Von der notwendigen Veränderung zur Innovationskultur
Dieser Beitrag behandelt den wachsenden Innovationsdruck und wie Organisationen ihm begegnen können. Eine veränderte Arbeitswelt, neue Berufsidentitäten sowie ein Markt, der aufgrund immer kürzerer Lebenszyklen fortwährend neue Lösungen und Produkte verlangt, erhöhen den Innovationsdruck für Unternehmen zunehmend. Sie müssen innovativ sein, um zu bestehen und für Fachkräfte attraktiv zu bleiben.
Andererseits bietet die sich verändernde Arbeitswelt ein großes Potenzial für Innovation: Wenn es gelingt, die Organisationskultur zu transformieren und bewusst die Diversität von Menschen und ihre neuen Vorstellungen von Arbeit zu nutzen. Aber was bedeutet Innovation konkret und wie lässt sie sich fördern? Und wie kann eine Innovationskultur in Organisationen entwickelt und etabliert werden?
Es ist keine neue Erkenntnis: Die Arbeitswelt und die Anforderungen an Unternehmen verändern sich rasant, immer mehr Branchen sind getrieben, neue Produkte und Geschäftsmodelle zu realisieren, um im harten Wettbewerbsumfeld bestehen zu können und wettbewerbsfähig zu bleiben,
Nur noch 12 Prozent der Unternehmen, die vor 50 Jahren auf der Fortune-500-Liste[1] standen, lassen sich dort auch heute noch finden; gleichzeitig ist die Fluktuationsrate in den letzten Jahren aufgrund der wettbewerbsorientierten Weltwirtschaft deutlich gestiegen. Wenn sich der Trend fortsetzt, wird die Hälfte der Unternehmen, die heute noch auf der Liste stehen, bis 2028 durch neue ersetzt. In nur 25 Jahren kann sich die Zusammensetzung der Liste komplett verändern (Arbesman 2017). Das bedeutet, dass vergangener Erfolg nicht das Überleben oder den zukünftigen Erfolg sichert. Und dass Unternehmen die Entwicklung innovativer Geschäftsideen zur Priorität machen sollten, wenn sie mit dem Wettbewerb mithalten wollen. Hierfür müssen bewährte Denk- und Handlungsweisen hinterfragt und neu gestaltet werden.

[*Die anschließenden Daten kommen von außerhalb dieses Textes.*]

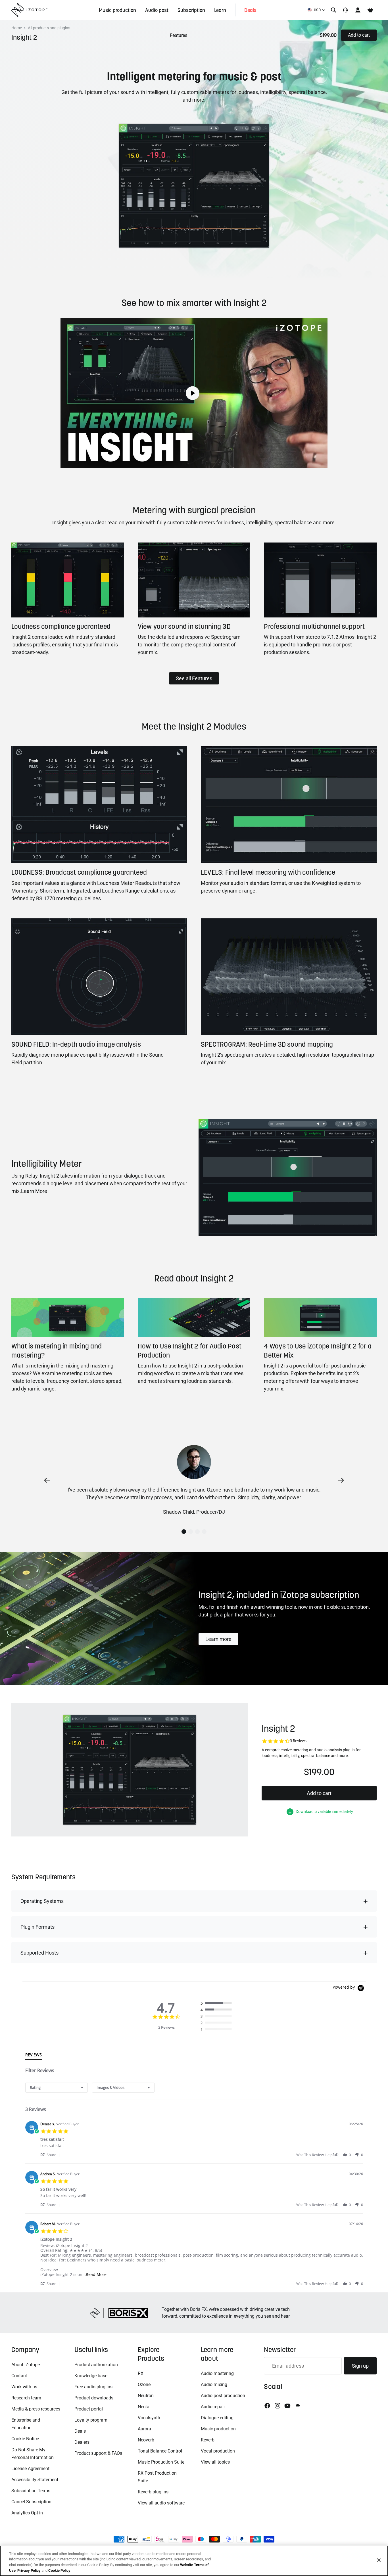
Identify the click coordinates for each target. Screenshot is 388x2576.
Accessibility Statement (34, 2479)
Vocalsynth (149, 2417)
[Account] (358, 10)
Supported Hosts (39, 1953)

Wir sprechen von Disruption in weiten Teilen unserer Arbeitswelt.
Bewusst ist den meisten Führungskräften, dass Innovationskraft als Differenzierungsmerkmal nachhaltige Vorteile schafft und einen deutlichen Einfluss auf die Wettbewerbsposition hat (Dobni 2008). Peter Drucker (1999: 73) war sich bereits Ende der 1990er Jahre gewiss, dass eine Organisation, die es nicht als ihre Aufgabe ansieht, Führungs- und Organisationsstrukturen fortlaufend zu verändern, auf Dauer nicht überleben wird. Aber auch wenn das erkannt ist, bleiben zwei Fragen: Was ist Innovation? Und: Wie kann man sie realisieren?
Innovation
Der Begriff „Innovation“ wird heute inflationär verwendet und seine Bedeutung scheint mittlerweile verzerrt. Für die einen ist es der Prozess, der zu Innovation führt, für andere das Ergebnis, mithin neue Produkte und Dienstleistungen.

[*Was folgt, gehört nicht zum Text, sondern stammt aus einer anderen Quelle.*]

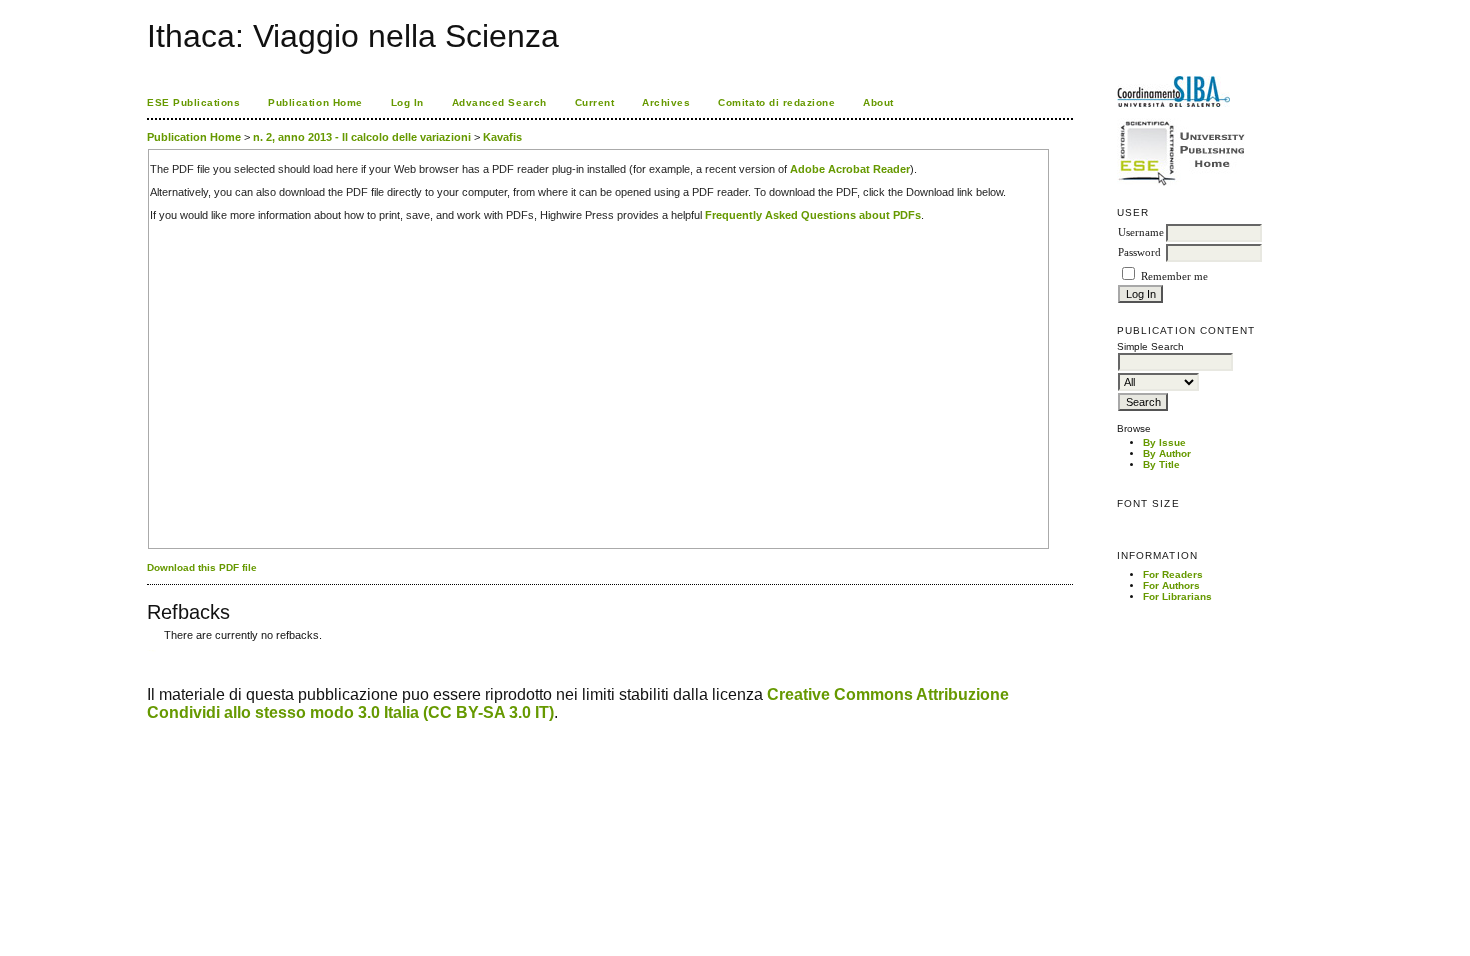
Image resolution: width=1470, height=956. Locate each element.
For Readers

Einig ist man sich darin, dass der Innovation eine Reihe von kreativen Prozessen zugrunde liegt , für die es keine Formel gibt. Nick Daher (2016) nimmt an, dass Innovation nicht konventionell geplant, organisiert und von formalen Regeln und Verfahren geleitet werden kann, sondern durch eine innovative Organisationskultur gefördert werden muss.
Innovationskultur
Auch wenn die meisten Unternehmen die Bedeutung von Innovation erkannt haben, bleibt ihnen die spontane und unvorhersehbare Natur des Innovationsprozesses ein Rätsel.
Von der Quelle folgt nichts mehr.